Fluorescence Measurement of Membrane Potential. Experiments were performed, as previously described (Adkins et al., 2001), in low-Cl^– buffer (160 mM sodium-D-gluconate, 4.5 mM potassium-D-gluconate, 2 mM CaCl₂, 1 mM MgCl₂, 10 mM D-glucose, and 10 mM HEPES, pH 7.4). Cells were washed twice, leaving 35 µl of residual volume, and 65 µl of dyes were added to give final concentrations of 4 µM chlorocoumarin-2-dimyristoyl phosphatidylethanolamine (CC2-DMPE; FRET donor) and 1 µM bis(1,3-diethyl-2-thiobarbiturate)trimethineoxonol [DiSBAC₂(3); FRET acceptor]. Cells were dye-loaded for 30 min at room temperature in darkness, washed again, and dye solutions were then added to give a final concentration of 1 µM DiSBAC₂(3) with 0.5 mM tartrazine to quench extracellular fluorescence. Plate preparation was automated using a CCS Packard Platetrak.

Plates were then placed in a voltage/ion probe reader (Aurora Biosciences Corp., San Diego, CA), which performs automated additions using a Hamilton 2200 pipetter and records fluorescence emissions at 460 and 580 nm simultaneously from eight wells (Gonzalez et al., 1999). A 400DF15 filter was used in the excitation pathway and 460DF45 and 580DF60 filters in the respective emission pathways. Rapid ratiometric FRET measurements were made of GABA-evoked depolarizations in low-Cl^– buffer, and the ability of compounds to modulate an EC₅₀ response to GABA was examined. Experiments were performed using a two-addition protocol whereby basal fluorescence was read for 8 s before addition of test compounds, and a half-maximal concentration of GABA was added 22 s later, with fluorescence emissions recorded at 1 Hz. For assessment of the direct effect of compounds on channel opening, the initial addition was buffer only, and test compound alone was added as a second addition.
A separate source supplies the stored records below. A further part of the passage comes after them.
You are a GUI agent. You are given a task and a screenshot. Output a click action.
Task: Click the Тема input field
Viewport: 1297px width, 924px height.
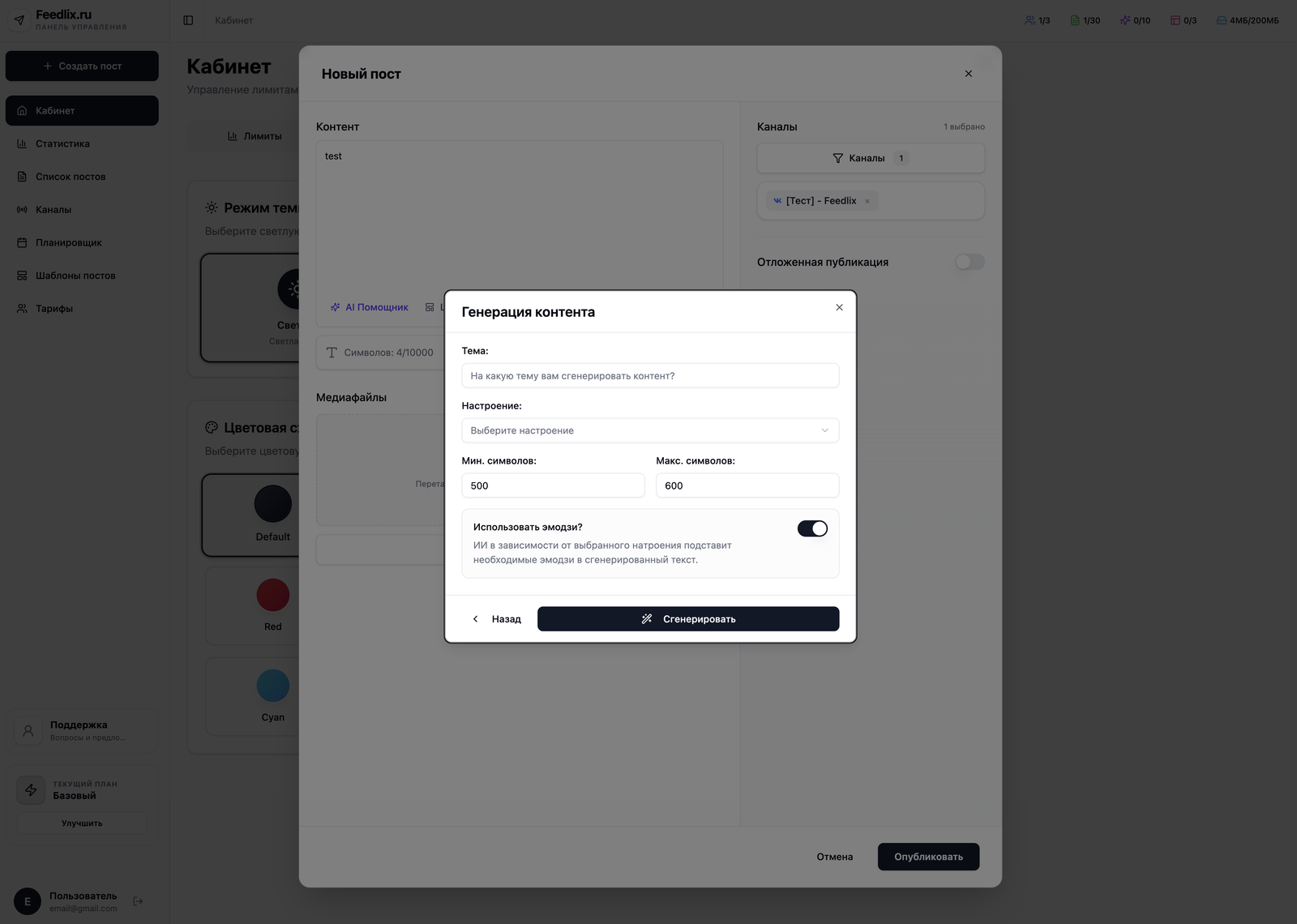pos(650,376)
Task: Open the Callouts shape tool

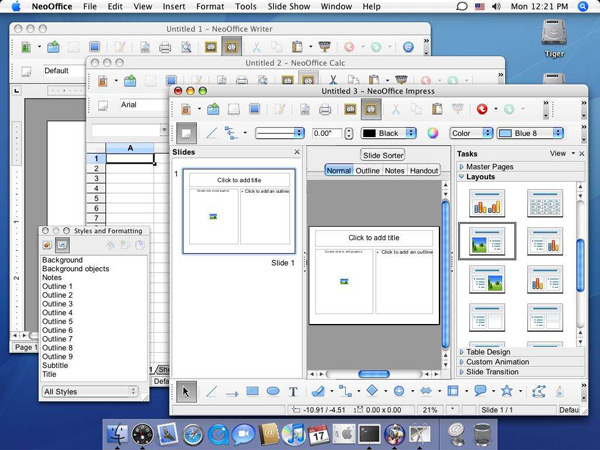Action: [480, 392]
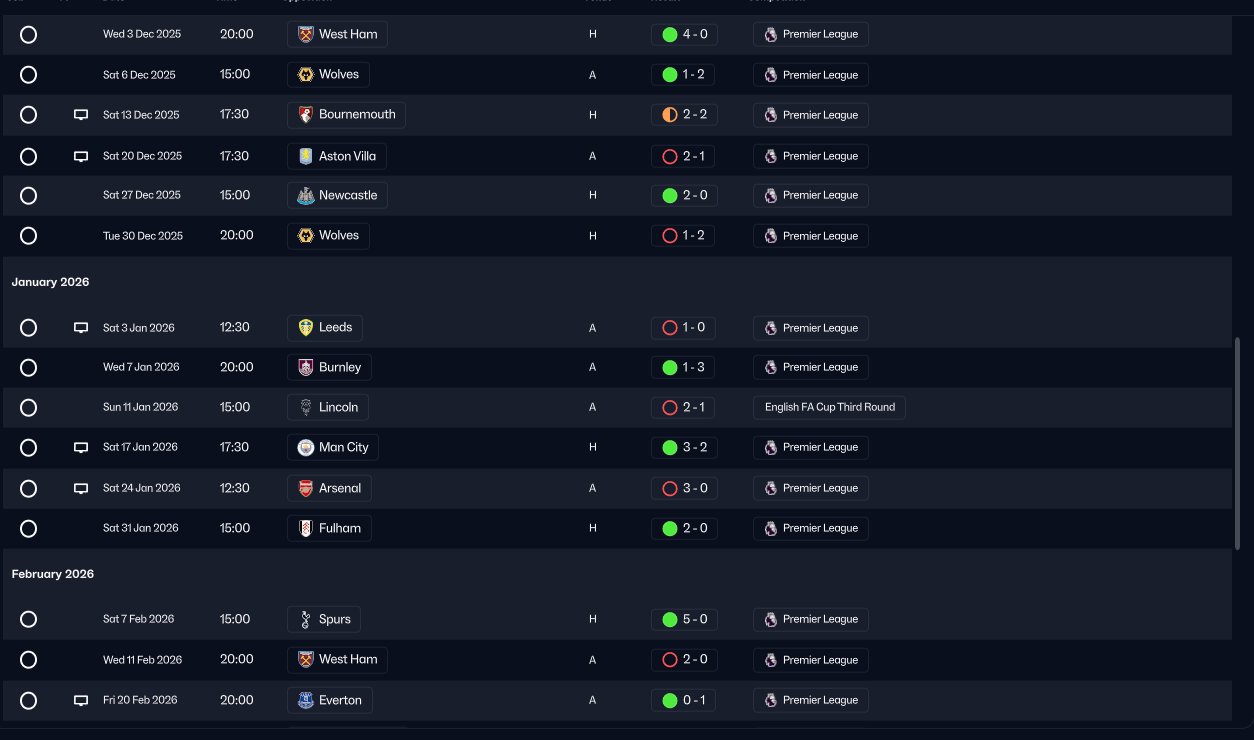Click the half-orange draw indicator for Bournemouth
Image resolution: width=1254 pixels, height=740 pixels.
(x=670, y=115)
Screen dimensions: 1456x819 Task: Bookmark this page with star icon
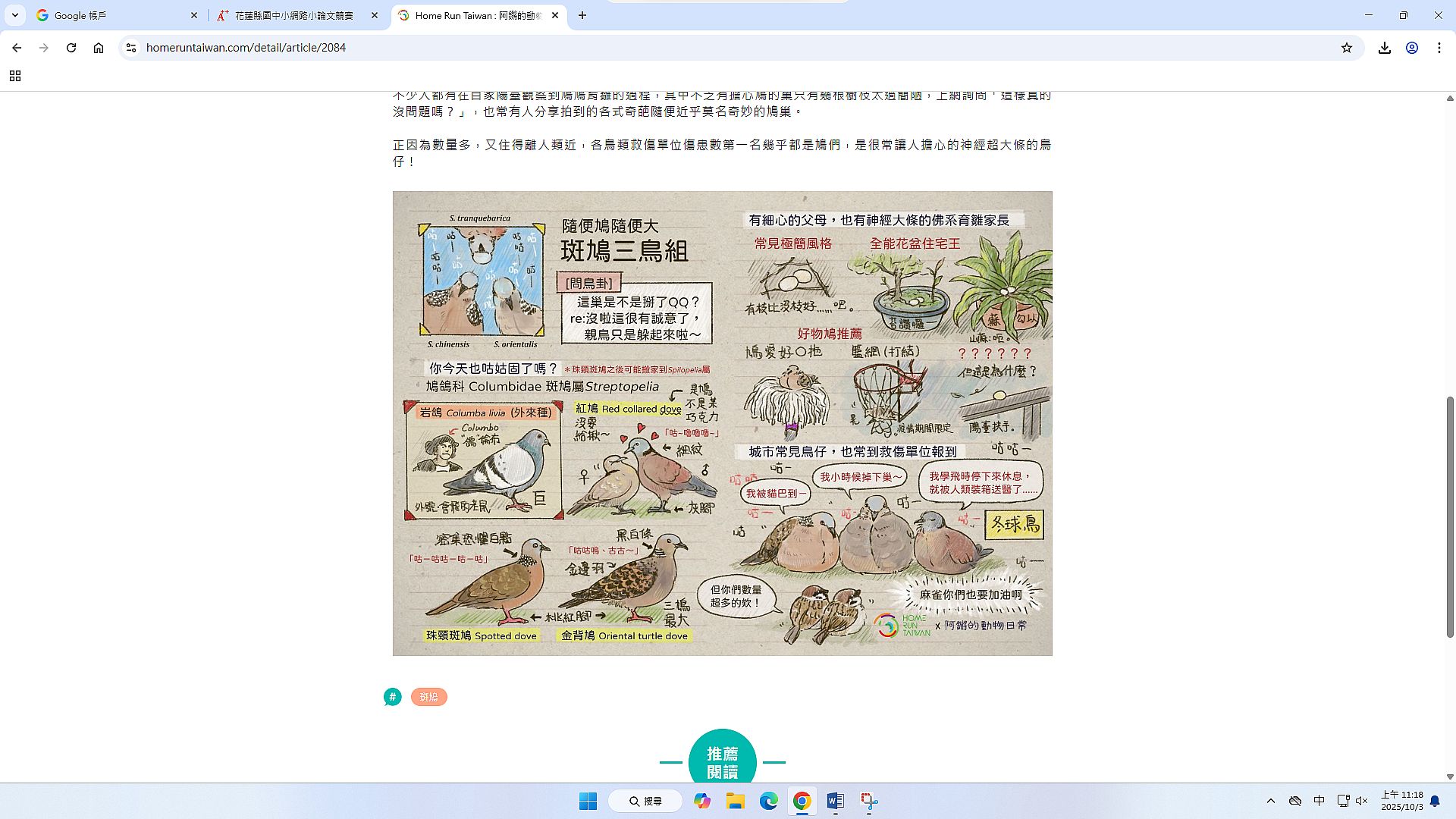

Data Analysis. Data were analyzed as previously described (Adkins et al., 2001). For each time point at each fluorescence emission wavelength, background fluorescence was subtracted (recorded from wells without cells in the same plate), and the ratio of fluorescence at 460 to 580 nm was calculated. GABA-evoked depolarizations were then expressed as a fractional change in this ratio, with the mean plateau ratio taken between 10 and 15 s after GABA addition normalized to the mean ratio over the first 6 s of recording before agonist addition. Algorithms written as Excel 97 (Microsoft, Redmond, WA) macros were used for automated calculations of fluorescence ratio, and GABA responses and concentration response curves were fitted to a four-parameter logistic equation using Prism (Prism version 2.0b; GraphPad Software Inc., San Diego, CA). Effects of compounds were expressed as percent change in the EC₅₀ GABA response in the presence of compound versus the EC₅₀ response alone, determined in control wells on the same plate.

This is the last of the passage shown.